What to do: Count the lines in the records that contain the string "perform", treating uppercase and lowercase as different, and give only the number.

Material for this exercise:
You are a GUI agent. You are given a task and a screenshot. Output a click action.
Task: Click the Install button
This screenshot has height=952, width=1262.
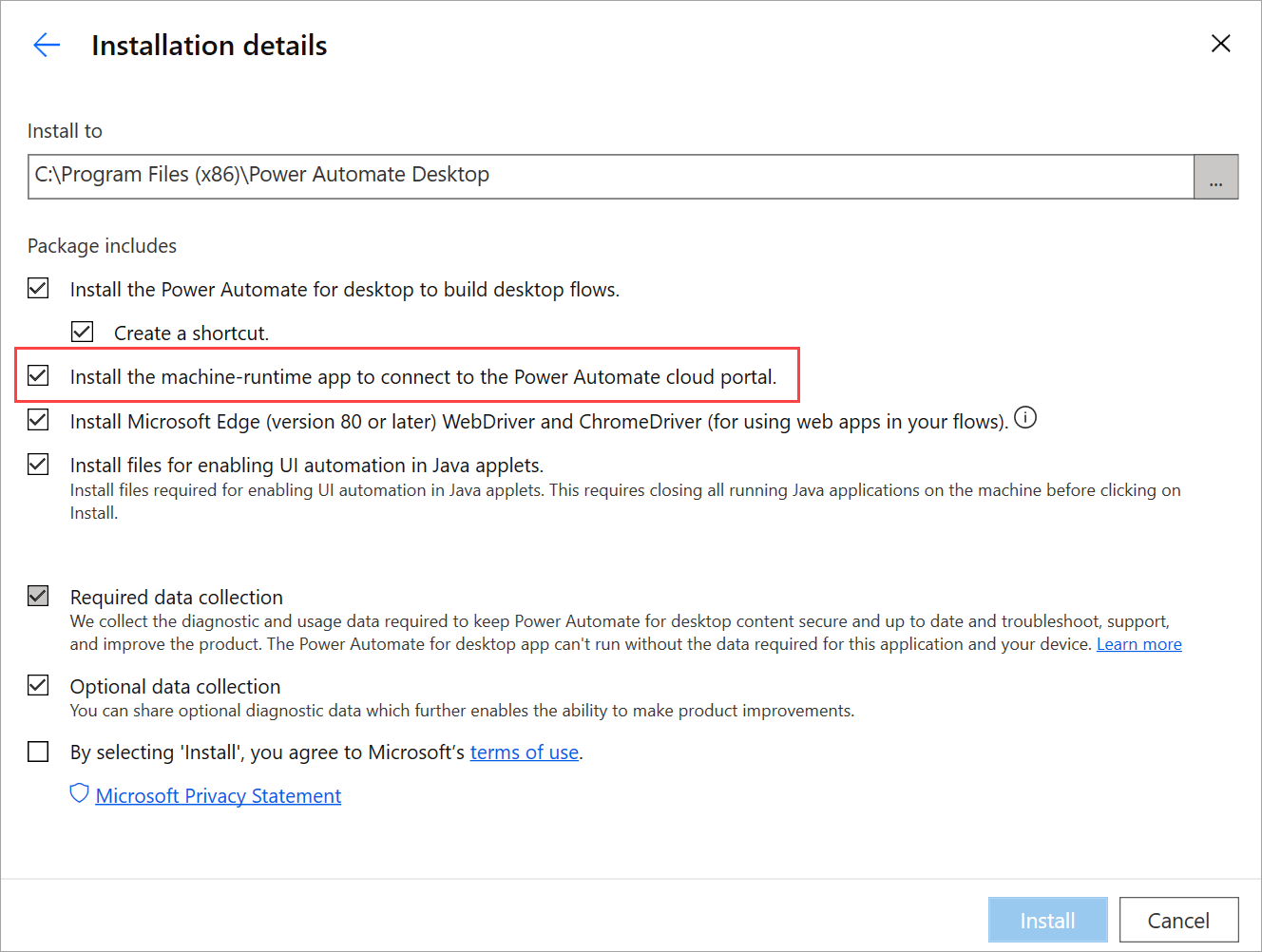[x=1047, y=919]
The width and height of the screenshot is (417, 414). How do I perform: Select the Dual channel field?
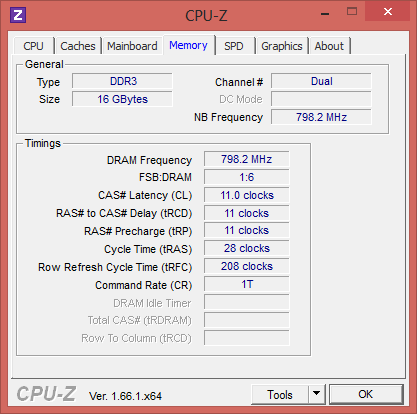[321, 81]
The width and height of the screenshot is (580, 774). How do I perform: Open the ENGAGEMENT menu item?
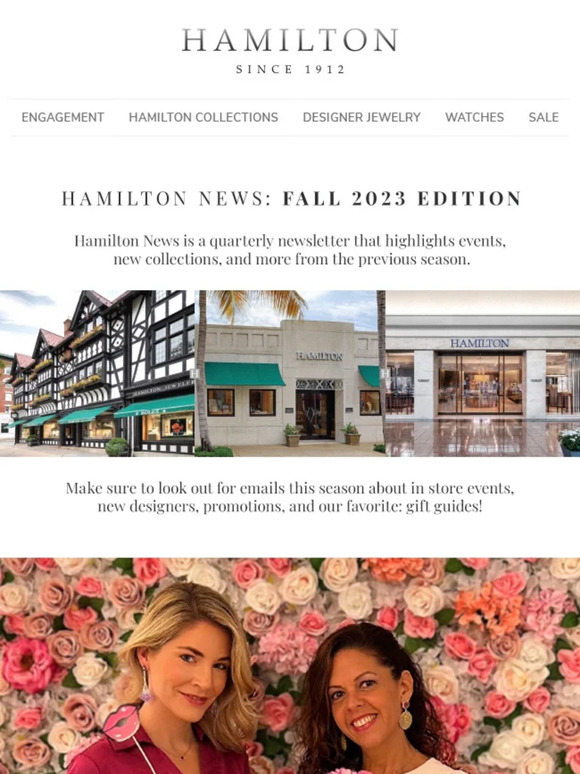63,117
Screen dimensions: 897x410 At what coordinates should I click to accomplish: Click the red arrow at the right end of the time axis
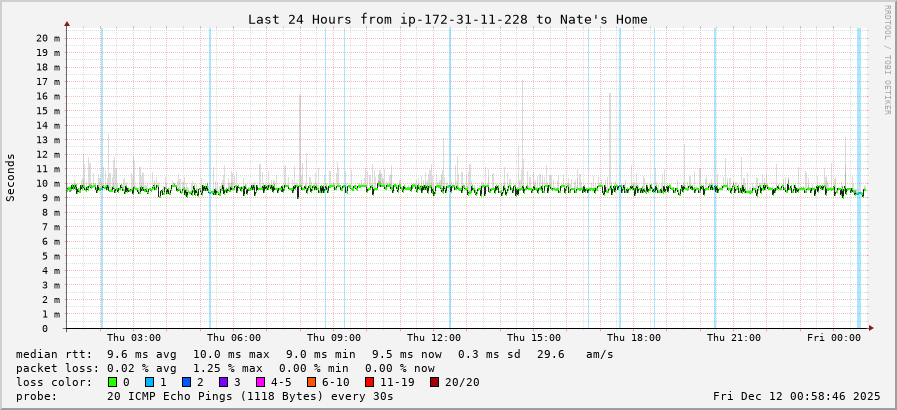click(871, 327)
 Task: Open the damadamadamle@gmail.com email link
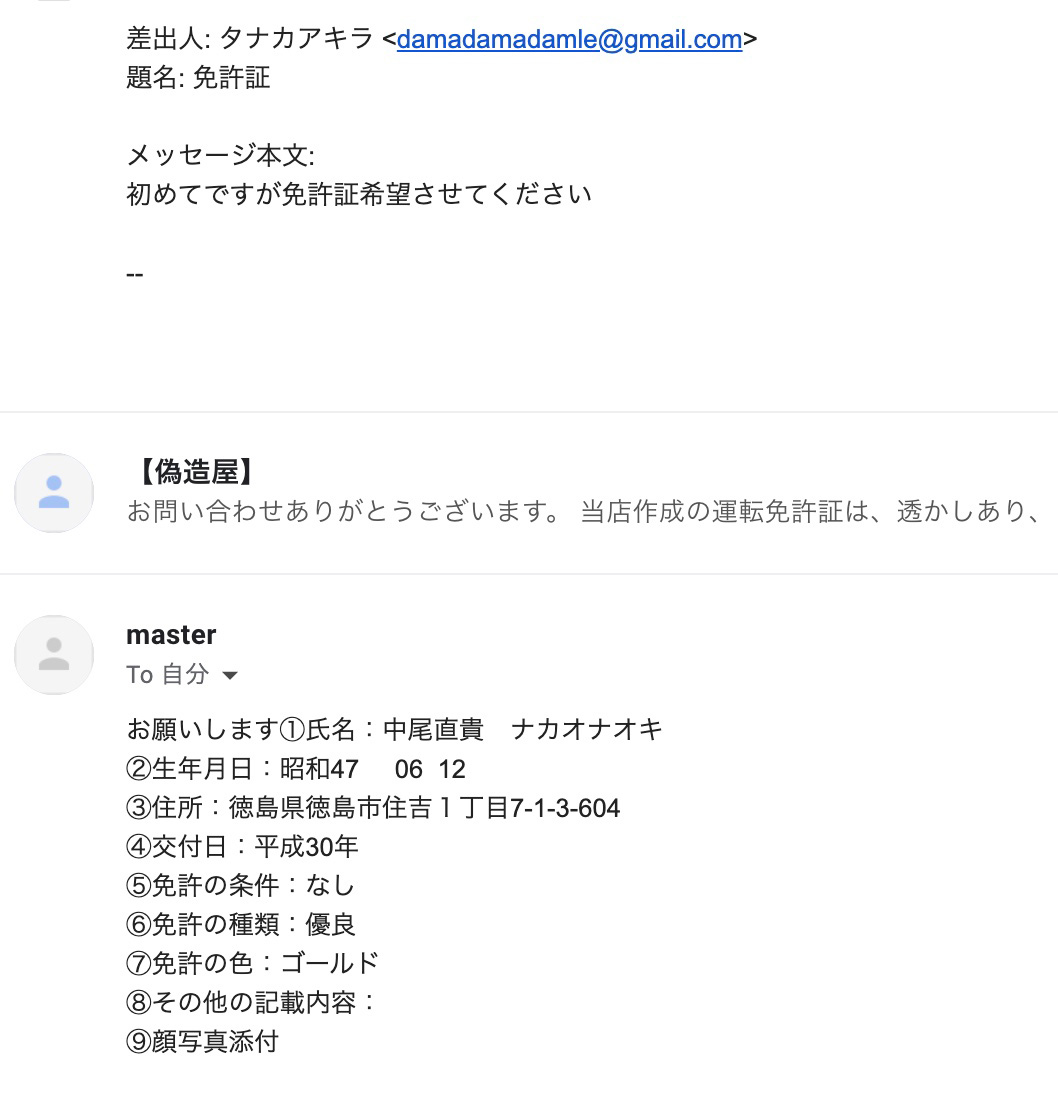pyautogui.click(x=569, y=39)
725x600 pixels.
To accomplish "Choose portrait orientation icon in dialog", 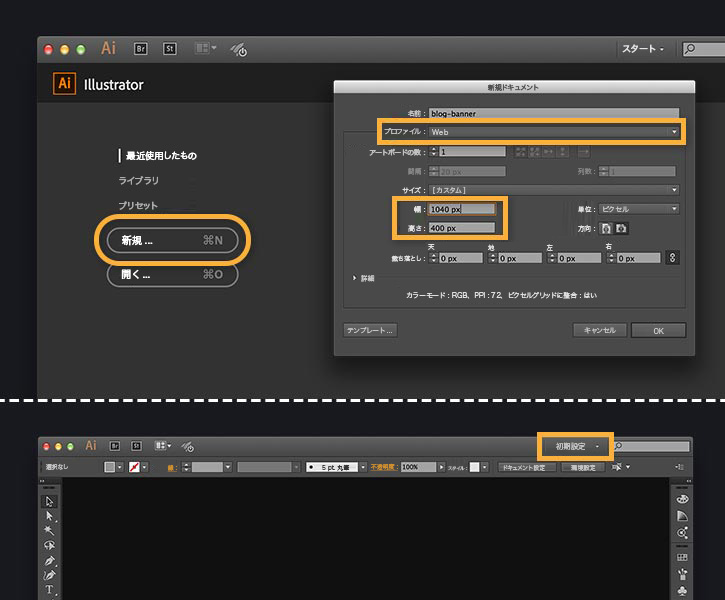I will [x=606, y=228].
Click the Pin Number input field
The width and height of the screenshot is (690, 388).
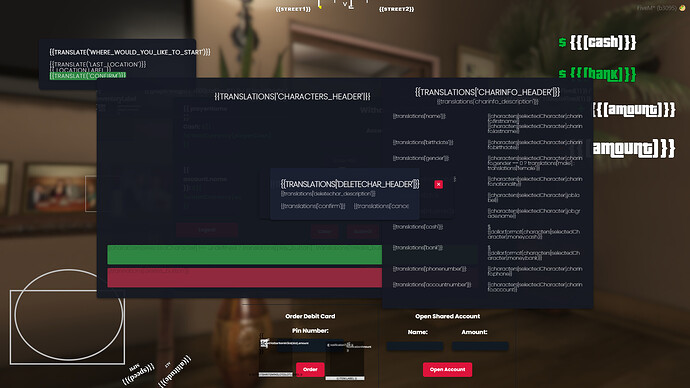point(310,345)
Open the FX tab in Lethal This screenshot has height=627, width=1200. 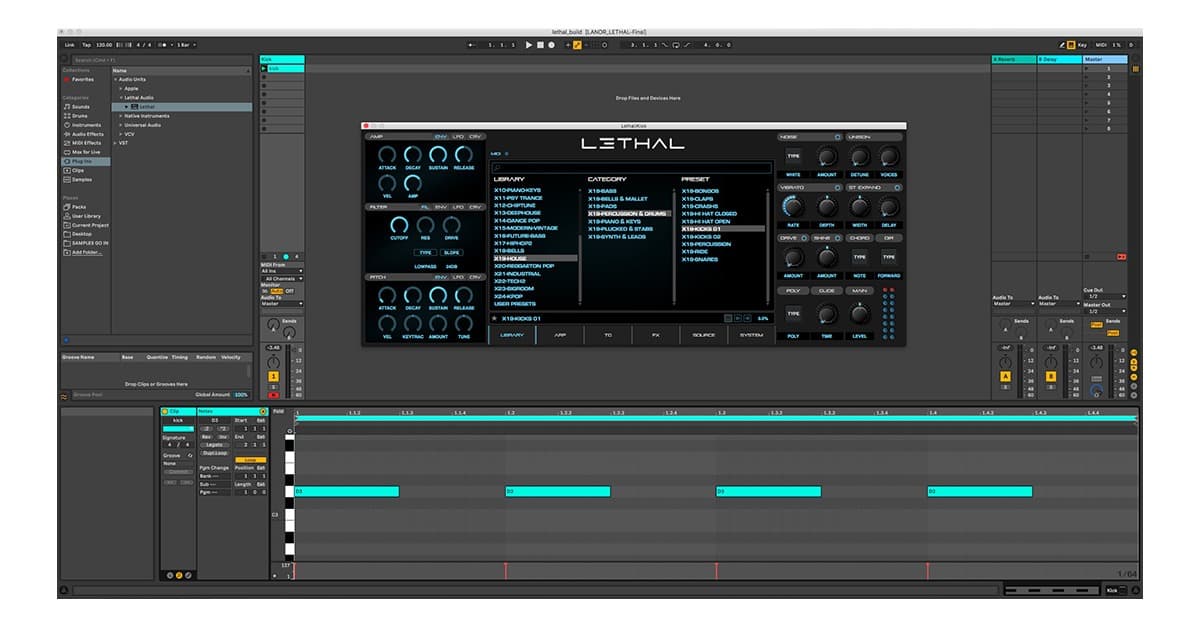(656, 336)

Full output: 2